Le Premier ministre Sébastien Lecornu à Suresnes, dans la banlieue ouest de Paris, le 18 juin 2026 ( POOL / Simon WOHLFAHRT )

Sébastien Lecornu a averti mercredi ses ministres qu'ils pourraient avoir à se priver de vacances notamment si la canicule était amenée à se prolonger, a rapporté l'entourage du Premier ministre.

Et les congés, s'ils sont maintenus, devront dans la mesure du possible être pris en France, a-t-on précisé de même source.

En août 2003, en plein pic de la canicule qui avait fait au final 15.000 morts, le ministre de la Santé Jean-François Mattei n'était pas dans son bureau mais était apparu au journal de 20H00 en polo dans sa maison de vacances du Var. Une image qui avait fait polémique.
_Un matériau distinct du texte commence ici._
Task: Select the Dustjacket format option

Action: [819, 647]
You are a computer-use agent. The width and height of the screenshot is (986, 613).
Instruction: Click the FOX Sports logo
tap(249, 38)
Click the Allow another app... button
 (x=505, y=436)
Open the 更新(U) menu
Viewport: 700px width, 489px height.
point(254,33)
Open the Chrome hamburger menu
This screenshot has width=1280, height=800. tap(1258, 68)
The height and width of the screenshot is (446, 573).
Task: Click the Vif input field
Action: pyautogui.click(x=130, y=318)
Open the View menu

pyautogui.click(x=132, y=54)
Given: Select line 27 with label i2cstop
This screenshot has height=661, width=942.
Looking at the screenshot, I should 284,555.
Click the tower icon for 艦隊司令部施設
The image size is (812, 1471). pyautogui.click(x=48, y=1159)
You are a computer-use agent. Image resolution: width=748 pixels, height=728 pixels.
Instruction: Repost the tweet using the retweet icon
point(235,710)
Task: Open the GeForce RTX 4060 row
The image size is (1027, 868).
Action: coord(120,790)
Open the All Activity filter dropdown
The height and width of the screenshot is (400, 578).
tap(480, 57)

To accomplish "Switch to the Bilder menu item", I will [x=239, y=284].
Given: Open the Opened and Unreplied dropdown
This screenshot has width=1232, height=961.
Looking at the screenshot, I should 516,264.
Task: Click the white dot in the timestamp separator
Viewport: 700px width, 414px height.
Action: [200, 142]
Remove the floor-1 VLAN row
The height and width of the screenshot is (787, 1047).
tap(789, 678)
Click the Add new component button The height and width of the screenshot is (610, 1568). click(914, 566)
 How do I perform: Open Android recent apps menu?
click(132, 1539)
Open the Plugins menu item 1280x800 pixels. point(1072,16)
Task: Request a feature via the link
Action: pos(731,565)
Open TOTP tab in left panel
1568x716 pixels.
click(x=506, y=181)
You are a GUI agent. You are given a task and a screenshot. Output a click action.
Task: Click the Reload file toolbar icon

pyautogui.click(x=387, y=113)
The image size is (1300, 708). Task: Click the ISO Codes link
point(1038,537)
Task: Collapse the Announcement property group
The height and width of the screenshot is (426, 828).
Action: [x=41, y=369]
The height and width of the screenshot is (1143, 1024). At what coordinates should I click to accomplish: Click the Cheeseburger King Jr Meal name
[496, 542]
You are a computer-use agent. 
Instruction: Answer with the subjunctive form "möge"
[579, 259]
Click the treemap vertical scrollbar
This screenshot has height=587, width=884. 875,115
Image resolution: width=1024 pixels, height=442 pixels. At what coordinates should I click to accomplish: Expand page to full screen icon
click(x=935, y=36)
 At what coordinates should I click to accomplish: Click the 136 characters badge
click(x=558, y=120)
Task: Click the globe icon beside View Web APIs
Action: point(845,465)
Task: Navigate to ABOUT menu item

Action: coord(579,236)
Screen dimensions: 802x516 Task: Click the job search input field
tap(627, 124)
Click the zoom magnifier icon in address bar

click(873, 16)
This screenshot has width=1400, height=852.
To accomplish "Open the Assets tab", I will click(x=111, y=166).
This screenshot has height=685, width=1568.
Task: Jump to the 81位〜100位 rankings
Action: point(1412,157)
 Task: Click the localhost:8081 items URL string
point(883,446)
Lors du Conseil des ministres qui s'est tenu mercredi matin à l'Elysée, Sébastien Lecornu a délivré "une forme d'alerte, consistant à anticiper un scénario où il n'y aurait pas de vacances à proprement parler, ce qui n'empêcherait pas de se reposer", selon son entourage citant des instructions données aux cabinets ministériels.

Car "l'enchaînement des crises, et l'incertitude sur la durée de la canicule, vont nous empêcher d'avoir de la visibilité pendant encore quelque temps", a-t-on expliqué.

Mais si les ministres devaient prendre des vacances cet été, "elles devront être prises en France". Et s'ils "envisageaient de partir à l'étranger", ils auraient l'obligation de le "signaler".

La France connaît mercredi un quatrième jour consécutif de vigilance rouge canicule, étendue vers le nord avec 58 départements concernés, au lendemain de la journée la plus chaude jamais enregistrée en France, d'après Météo-France.

Pour jeudi, l'agence météorologique a mis 72 départements en vigilance rouge.

Cette canicule est d'une intensité "exceptionnelle, similaire à celle d'août 2003", "mais de durée encore incertaine", selon Météo-France.